**Required action**
Could you set down exactly the lines in the records below between the line holding "The height and width of the screenshot is (647, 768)." and the line holding "Select the Arrange tool in toolbox", inclusive?

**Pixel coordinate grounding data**
......

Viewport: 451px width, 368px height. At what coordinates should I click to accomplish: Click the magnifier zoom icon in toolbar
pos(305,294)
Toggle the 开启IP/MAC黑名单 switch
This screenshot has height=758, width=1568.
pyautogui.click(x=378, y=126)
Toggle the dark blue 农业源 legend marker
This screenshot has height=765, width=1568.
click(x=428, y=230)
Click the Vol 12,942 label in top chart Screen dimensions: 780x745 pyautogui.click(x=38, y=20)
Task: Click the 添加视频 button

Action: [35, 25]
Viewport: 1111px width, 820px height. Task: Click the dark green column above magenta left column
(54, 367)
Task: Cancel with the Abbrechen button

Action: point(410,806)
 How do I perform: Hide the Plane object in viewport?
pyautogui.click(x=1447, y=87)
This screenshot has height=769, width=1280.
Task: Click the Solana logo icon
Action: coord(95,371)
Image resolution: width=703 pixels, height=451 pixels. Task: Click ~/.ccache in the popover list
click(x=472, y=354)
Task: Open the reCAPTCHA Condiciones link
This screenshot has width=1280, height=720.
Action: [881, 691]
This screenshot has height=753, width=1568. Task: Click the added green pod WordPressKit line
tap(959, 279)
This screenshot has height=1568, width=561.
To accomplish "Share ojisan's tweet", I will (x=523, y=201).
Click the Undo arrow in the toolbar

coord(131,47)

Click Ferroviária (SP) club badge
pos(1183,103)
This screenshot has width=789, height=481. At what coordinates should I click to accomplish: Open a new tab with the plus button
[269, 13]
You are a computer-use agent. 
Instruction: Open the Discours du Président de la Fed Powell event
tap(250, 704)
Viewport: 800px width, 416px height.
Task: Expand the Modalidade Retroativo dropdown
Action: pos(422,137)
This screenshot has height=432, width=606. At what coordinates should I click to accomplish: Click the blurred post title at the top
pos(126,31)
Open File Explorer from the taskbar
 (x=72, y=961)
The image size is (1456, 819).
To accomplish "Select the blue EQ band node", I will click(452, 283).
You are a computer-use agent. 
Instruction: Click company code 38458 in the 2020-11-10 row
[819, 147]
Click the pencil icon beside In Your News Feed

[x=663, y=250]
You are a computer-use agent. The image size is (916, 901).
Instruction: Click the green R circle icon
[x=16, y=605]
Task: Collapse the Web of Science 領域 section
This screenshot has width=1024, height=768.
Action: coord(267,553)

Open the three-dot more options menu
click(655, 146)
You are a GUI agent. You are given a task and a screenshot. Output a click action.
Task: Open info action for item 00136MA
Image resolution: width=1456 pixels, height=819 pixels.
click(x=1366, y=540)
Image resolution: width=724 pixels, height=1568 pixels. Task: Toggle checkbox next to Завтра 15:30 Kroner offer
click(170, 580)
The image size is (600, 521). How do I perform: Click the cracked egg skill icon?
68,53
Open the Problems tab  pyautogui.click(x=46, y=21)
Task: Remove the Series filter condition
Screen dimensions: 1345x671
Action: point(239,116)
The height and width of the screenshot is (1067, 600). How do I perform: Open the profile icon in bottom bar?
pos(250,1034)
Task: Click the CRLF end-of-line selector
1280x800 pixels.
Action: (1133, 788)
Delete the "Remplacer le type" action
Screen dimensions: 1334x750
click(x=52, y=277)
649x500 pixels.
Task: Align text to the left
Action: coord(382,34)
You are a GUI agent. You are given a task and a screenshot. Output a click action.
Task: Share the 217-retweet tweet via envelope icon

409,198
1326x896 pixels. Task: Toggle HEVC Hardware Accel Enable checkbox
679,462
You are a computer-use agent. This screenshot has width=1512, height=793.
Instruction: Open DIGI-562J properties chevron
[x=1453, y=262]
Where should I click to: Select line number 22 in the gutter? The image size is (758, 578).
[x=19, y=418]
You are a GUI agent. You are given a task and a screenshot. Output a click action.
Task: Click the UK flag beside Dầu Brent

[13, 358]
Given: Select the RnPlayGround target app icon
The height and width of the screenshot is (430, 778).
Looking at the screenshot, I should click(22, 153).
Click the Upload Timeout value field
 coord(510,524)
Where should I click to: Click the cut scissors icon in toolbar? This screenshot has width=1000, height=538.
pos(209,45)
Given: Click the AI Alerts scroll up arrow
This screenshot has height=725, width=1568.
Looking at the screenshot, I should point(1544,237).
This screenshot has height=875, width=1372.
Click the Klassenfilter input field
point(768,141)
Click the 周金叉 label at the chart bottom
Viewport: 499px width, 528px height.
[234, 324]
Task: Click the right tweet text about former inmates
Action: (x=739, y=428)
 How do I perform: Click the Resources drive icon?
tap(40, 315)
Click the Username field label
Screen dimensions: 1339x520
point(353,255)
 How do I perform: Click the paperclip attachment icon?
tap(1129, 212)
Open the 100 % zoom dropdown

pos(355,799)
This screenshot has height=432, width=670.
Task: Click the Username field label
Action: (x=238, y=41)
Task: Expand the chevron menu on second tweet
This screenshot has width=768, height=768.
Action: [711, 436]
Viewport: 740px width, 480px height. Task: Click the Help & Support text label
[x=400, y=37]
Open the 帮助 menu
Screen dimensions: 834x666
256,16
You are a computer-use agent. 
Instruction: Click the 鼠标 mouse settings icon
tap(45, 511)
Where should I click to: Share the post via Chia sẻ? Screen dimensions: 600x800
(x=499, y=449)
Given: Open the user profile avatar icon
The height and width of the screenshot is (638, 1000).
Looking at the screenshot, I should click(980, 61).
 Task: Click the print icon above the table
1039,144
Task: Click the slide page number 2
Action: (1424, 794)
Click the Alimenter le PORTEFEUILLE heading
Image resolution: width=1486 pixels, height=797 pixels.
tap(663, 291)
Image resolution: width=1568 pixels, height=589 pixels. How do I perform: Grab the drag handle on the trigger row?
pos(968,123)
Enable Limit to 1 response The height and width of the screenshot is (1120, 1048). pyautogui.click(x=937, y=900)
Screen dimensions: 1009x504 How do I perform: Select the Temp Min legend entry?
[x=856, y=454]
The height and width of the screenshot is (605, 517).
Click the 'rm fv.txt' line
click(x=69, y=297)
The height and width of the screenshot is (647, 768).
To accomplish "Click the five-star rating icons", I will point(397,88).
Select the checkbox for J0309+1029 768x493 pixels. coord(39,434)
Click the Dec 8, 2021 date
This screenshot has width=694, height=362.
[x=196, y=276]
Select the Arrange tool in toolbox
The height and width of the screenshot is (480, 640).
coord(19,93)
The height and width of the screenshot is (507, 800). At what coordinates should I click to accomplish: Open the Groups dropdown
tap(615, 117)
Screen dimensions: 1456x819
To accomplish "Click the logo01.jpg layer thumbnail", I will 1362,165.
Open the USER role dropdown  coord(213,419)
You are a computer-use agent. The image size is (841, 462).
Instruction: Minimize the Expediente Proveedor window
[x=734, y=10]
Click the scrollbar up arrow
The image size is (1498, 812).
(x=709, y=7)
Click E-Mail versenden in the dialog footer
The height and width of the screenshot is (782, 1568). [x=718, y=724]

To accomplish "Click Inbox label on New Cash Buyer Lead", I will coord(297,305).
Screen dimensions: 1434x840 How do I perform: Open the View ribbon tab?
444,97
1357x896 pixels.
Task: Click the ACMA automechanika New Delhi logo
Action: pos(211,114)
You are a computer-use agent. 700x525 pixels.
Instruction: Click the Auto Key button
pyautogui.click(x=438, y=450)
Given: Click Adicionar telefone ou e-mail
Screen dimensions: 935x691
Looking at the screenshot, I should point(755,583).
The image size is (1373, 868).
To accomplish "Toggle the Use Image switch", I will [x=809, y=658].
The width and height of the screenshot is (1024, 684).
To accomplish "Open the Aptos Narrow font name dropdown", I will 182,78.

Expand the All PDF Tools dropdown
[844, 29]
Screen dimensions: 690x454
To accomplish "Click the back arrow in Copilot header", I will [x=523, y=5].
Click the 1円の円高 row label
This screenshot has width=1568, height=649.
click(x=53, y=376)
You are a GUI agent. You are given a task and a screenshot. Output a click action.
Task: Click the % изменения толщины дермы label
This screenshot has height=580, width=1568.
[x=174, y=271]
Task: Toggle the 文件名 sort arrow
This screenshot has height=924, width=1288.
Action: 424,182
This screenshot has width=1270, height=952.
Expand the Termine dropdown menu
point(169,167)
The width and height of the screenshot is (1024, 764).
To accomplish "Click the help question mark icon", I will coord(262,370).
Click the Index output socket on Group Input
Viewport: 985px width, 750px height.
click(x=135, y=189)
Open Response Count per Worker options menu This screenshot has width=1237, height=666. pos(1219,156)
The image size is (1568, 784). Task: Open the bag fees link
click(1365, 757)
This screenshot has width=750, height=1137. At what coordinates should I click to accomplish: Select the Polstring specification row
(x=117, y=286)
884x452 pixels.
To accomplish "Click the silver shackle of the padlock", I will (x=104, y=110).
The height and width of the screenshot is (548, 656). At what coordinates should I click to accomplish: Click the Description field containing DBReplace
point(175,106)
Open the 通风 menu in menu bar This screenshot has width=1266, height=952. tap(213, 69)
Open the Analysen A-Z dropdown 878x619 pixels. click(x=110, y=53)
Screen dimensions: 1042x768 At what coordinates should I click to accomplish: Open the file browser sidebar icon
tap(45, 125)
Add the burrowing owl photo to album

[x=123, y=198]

......

**Expected answer**
The height and width of the screenshot is (647, 768).
To accomplish "Click the five-star rating icons", I will point(397,88).
Select the checkbox for J0309+1029 768x493 pixels. coord(39,434)
Click the Dec 8, 2021 date
This screenshot has width=694, height=362.
[x=196, y=276]
Select the Arrange tool in toolbox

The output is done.